La verdad es que, una vez hecha a la idea, no lo llevó mal. Y es que era una chica muy positiva. Adaptó su apartamento a su nueva altura, poniendo los cajones más bajos, y hasta se hizo una segunda planta para aprovechar mejor la distancia hasta el techo: ¡por fin tenía un auténtico duplex! Lo que peor llevaba era la relación con sus amigos. No es que sólo pudiera hablarles a la entrepierna -en los mejores casos al ombligo-, es que para colmo la usaban para apoyarse cuando no encontraban mesita en los bares. Desde allí abajo las conversaciones le resultaban difíciles de seguir y, muy a su pesar, Lidia acabó convirtiéndose en un ser solitario...
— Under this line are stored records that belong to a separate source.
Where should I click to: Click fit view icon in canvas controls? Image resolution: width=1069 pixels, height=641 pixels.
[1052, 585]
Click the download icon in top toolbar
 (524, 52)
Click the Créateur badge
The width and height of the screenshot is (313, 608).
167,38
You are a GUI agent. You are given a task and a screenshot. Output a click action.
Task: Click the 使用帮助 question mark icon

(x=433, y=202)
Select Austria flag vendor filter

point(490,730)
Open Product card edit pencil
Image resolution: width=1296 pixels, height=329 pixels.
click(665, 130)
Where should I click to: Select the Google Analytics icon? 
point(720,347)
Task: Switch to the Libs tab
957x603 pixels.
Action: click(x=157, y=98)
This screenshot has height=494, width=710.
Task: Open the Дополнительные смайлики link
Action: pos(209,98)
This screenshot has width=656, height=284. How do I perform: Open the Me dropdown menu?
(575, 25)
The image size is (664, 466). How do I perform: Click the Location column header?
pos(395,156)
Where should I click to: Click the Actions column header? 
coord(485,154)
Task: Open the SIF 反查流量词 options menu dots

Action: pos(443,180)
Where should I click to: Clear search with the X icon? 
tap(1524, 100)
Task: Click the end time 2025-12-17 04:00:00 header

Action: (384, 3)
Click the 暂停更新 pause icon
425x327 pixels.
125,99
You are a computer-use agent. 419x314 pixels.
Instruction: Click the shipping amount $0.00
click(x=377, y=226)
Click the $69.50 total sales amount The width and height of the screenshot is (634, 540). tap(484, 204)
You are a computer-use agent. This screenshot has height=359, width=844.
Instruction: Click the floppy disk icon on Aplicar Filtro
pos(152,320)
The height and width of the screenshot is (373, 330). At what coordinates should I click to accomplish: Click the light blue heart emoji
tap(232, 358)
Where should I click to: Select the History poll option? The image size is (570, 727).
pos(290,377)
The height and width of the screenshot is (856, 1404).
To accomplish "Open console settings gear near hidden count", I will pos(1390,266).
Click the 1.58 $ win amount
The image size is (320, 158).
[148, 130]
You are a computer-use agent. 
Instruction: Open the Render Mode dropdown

Y para encontrar novio también lo tuvo difícil. Hasta que conoció a Marcos, un chico muy, muy pequeño con el que encajó… en todos los sentidos. Desde el primer momento fueron inseparables: cuando se abrazaban, se acoplaban a la perfección, como dos piezas de Tetris (ella como la pieza con forma de ele y él como el cuadrito).
Mucho después, tras años y años de tan cercano y unido matrimonio, Lidia enviudó. Compró un espacio en el pequeño cementerio del pueblo y encargó dos ataúdes, con la forma de cada uno. Así, cuando a ella le llegara su momento, podrían juntarlos para descansar tan unidos como habían pasado la vida entera.